▶ **EXTRAIT À LIRE**
━━━━━━━━━━━━━━━━━━━━━━━━━━━━━━

Après ce premier round très émotionnel et théâtral de la « révolution 2.0 », on a découvert par la suite, grâce aux vidéos et aux enquêtes menées, que les catalanistes de Puigdemont et ses alliés d’extrême-gauche séparatistes ont cyniquement envoyé des femmes, des enfants, des jeunes et des civils pacifiques servir de boucliers humains devant des bureaux de vote illégaux et que la police catalane (Mossos de Esquadra), qui devait veiller à fermer la veille ces bureaux, n’a pas été loyale envers Madrid mais a suivi les consignes des autorités catalanes visant à maintenir ouverts ces bureaux illégaux, ceci en violation de la Constitution espagnole, de la légalité fédérale et de la hiérarchie régalienne.

Face à cette situation, le gouvernement de Mariano Rajoy - à qui certains reprochent de ne pas avoir choisi une option claire, puisqu’il n’a pas fait arrêter les sécessionnistes ni voulu réellement dialoguer avec eux plus tôt afin de désamorcer la crise - a été pris de court. Il a dû tenter de rétablir la légalité in extremis par l’usage légal d’une force régalienne qui était trop tardive ou trop subite pour les uns, ou trop ferme ou pas assez...

Toutefois, ce rappel à l’ordre est arrivé trop tard, et il s’est produit devant des caméras du monde entier au grand bonheur des séparatistes aguerris aux techniques d’agit-prop et de subversion. Ces derniers, liés à moult associations et groupes idéologiques néo-gauchistes radicaux, n’attendaient que cela afin de relancer une campagne de disqualification radicale du gouvernement espagnol dominé par le très diabolisé parti populaire de Mariano Rajoy, une formation dont la généalogie remonte au franquisme, c’est-à-dire assimilée au régime totalitaire « fasciste » qui réprima violemment les séparatistes catalans et les forces républicaines et d’extrême-gauche-anarchistes durant la guerre d’Espagne.

━━━━━━━━━━━━━━━━━━━━━━━━━━━━━━

▶ **TÂCHES À RÉALISER**
1 – D'après l'extrait sur la crise catalane, quelle police était chargée de fermer les bureaux de vote illégaux la veille ?
2 – Prolongez l'extrait sur la crise catalane en reprenant juste après sa dernière phrase.
Les lignes ci-dessous n'ont aucun lien avec l'extrait sur la crise catalane.

▶ **DONNÉES**
━━━━━━━━━━━━━━━━━━━━━━━━━━━━━━

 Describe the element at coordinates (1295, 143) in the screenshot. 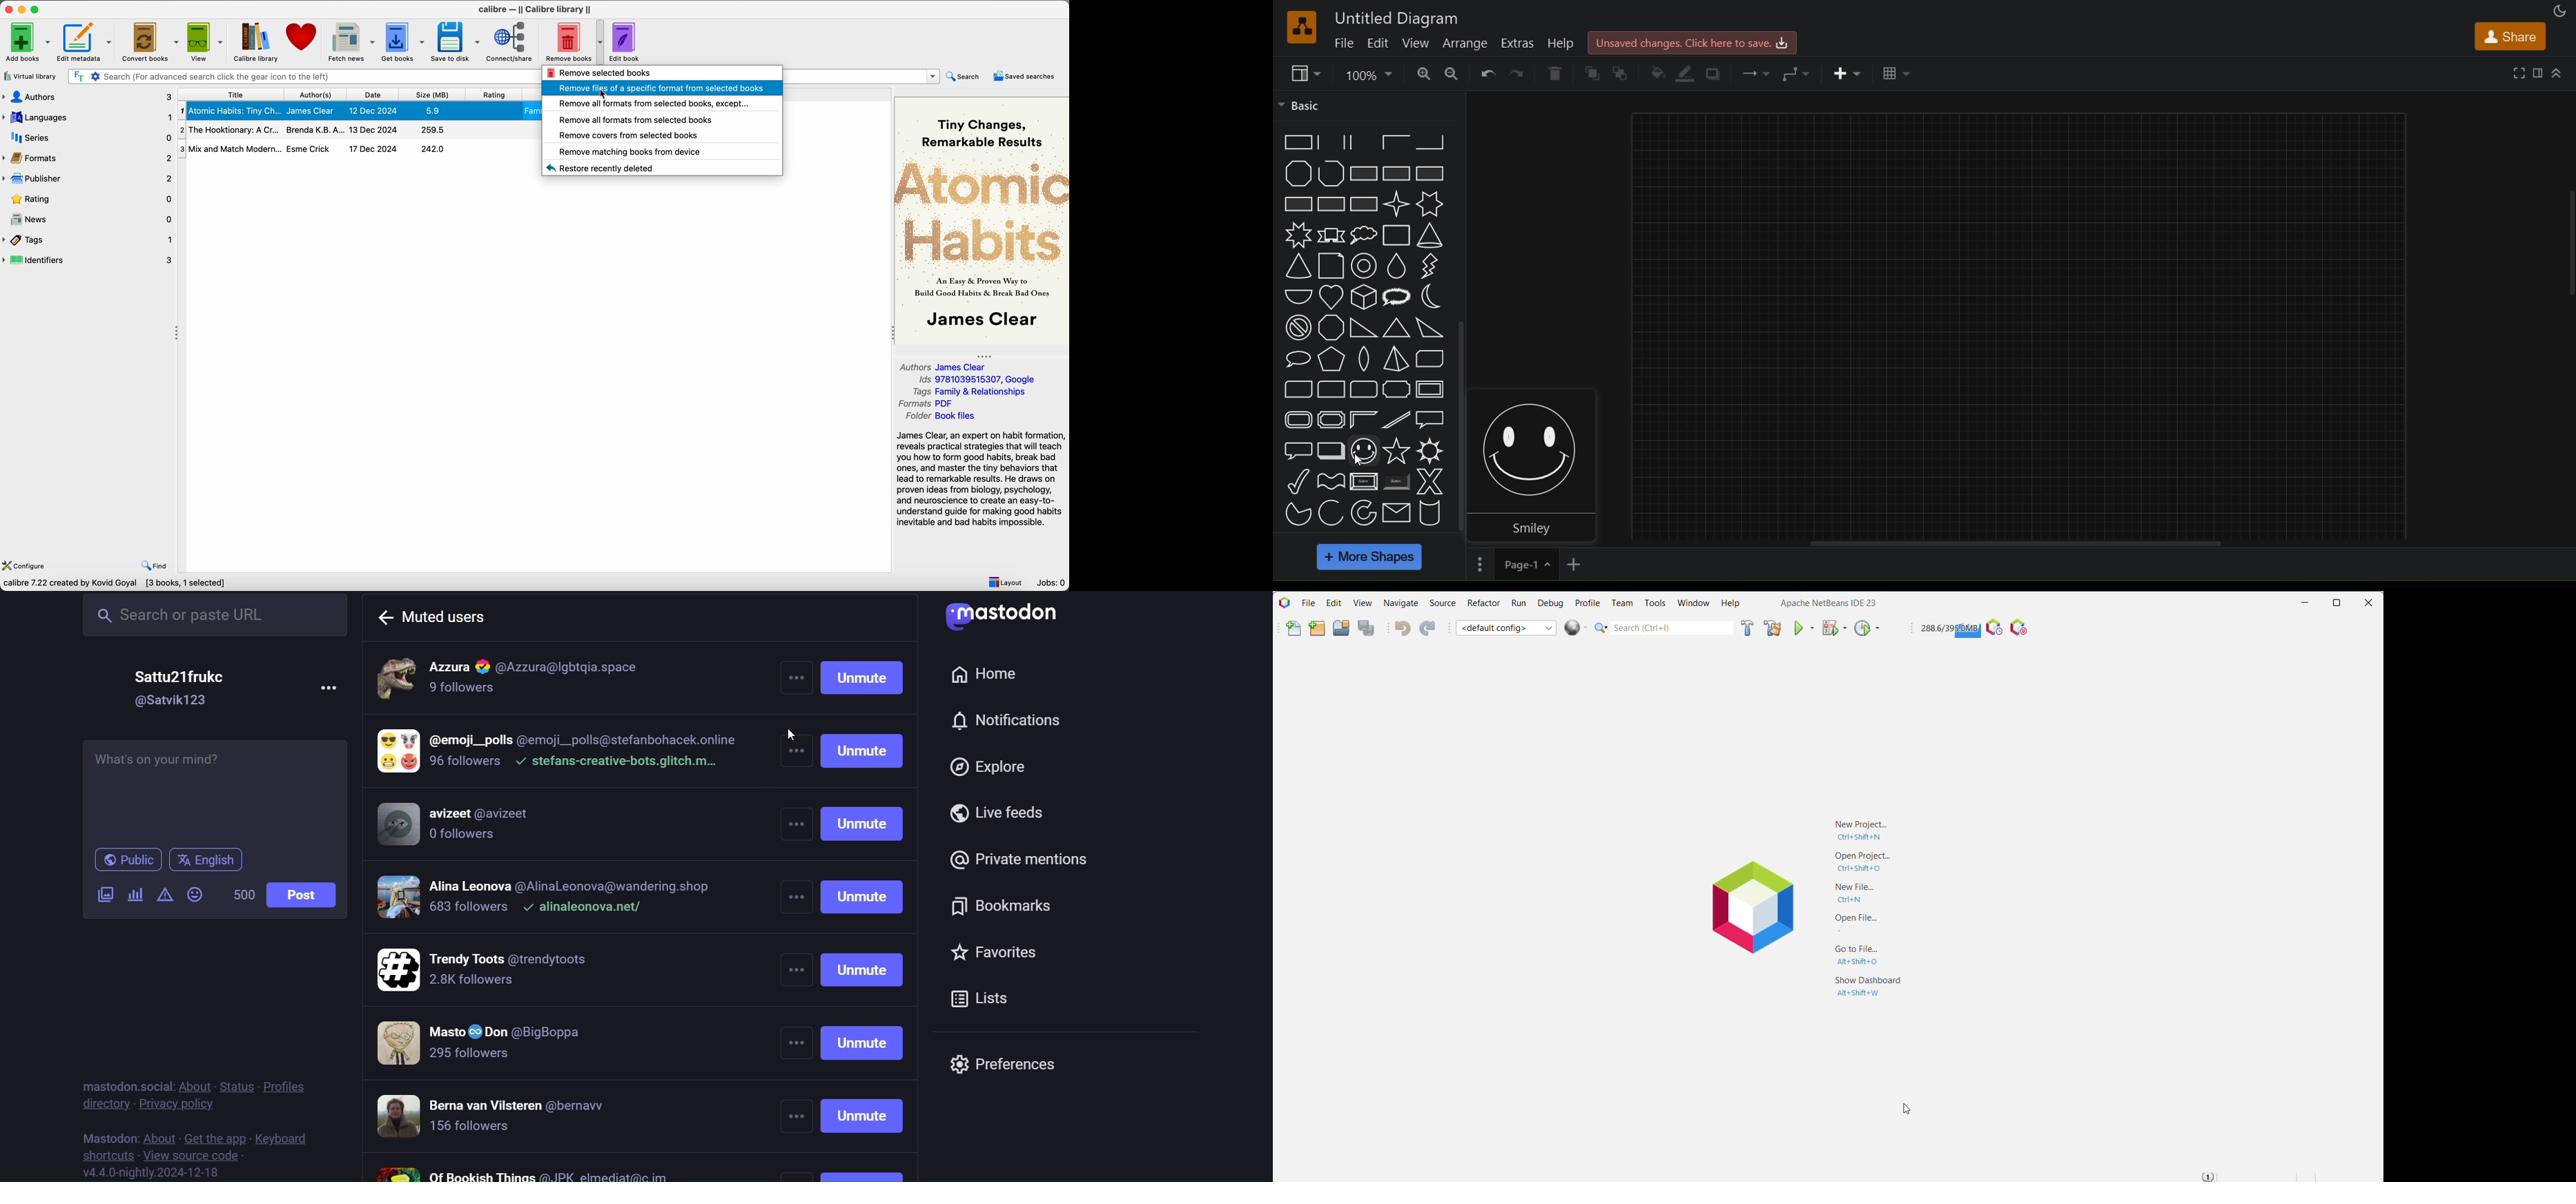

I see `partial rectangle` at that location.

━━━━━━━━━━━━━━━━━━━━━━━━━━━━━━

▶ **RÉPONSES ATTENDUES**
1 – La police catalane, c'est-à-dire les Mossos de Esquadra.

2 –
Comme dans toutes les révolutions de velours de type « 2.0 », fondée sur la médiatisation de la répression de l’Etat et de la douleur des victimes protestataires, « le premier round », qui consiste à accuser l’Etat central d’abuser de sa force et de le soumettre à la « reductio ad hitlerum », est assez facile à remporter. Et c’est ce qui s’est produit le 1er novembre.

Toutefois, on sait généralement comment une « révolution de velours » commence, jamais quand et comment elle finit, comme on l’a vu notamment en Ukraine, de sorte que la victoire rounds successifs est bien moins aisée, surtout une fois la première émotion retombée et une fois que le retour du réel fait son effet…

La phase intermédiaire entre les deux « rounds » a été la grande manifestation des « anti-indépendantistes » qui a rassemblé le 8 octobre dernier, entre 350 000 et 900 000 personnes brandissant des drapeaux espagnols et catalans, ce que beaucoup rêvaient de faire depuis longtemps en Catalogne mais n’osaient pas entreprendre en raison de l’emprise omniprésente de la propagande catalaniste radicale qui culpabilise, intimide et dissuade chaque jours depuis des décennies tous ceux qui ne sont pas « catalanistement corrects ».

Le deuxième round et le retour du réel douloureux

Le deuxième round a commencé lorsque des dirigeants catalanistes historiques, comme Artur Mas, le prédécesseur de Puigdemont à la tête de la Generalitat, se sont démarqués officiellement de son camarade de parti, en affirmant qu’une déclaration d’indépendance unilatérale et non négociée était inopportune et dangereuse, puis surtout lorsque des grandes entreprises catalanes et espagnoles ayant leurs sièges à Barcelone ont annoncé qu’elles allaient installer leur siège social à Madrid, Valencia ou Alicante (banco de Sabadell, Caixa, etc). Puigdemont, dont le parti de centre-droit, issu de la bourgeoisie catalane, a alors mesuré la difficulté et les limites de sa démarche unilatérale, a dès lors été contraint de faire reculer le moment fatidique de la « déclaration d’indépendance » unilatérale qu’il devait proclamer théoriquement 48 heures après la proclamation officielle des résultats du référendum, résultats qui ont été reculés plusieurs jours de suite afin de gagner du temps et de mettre au point une nouvelle stratégie.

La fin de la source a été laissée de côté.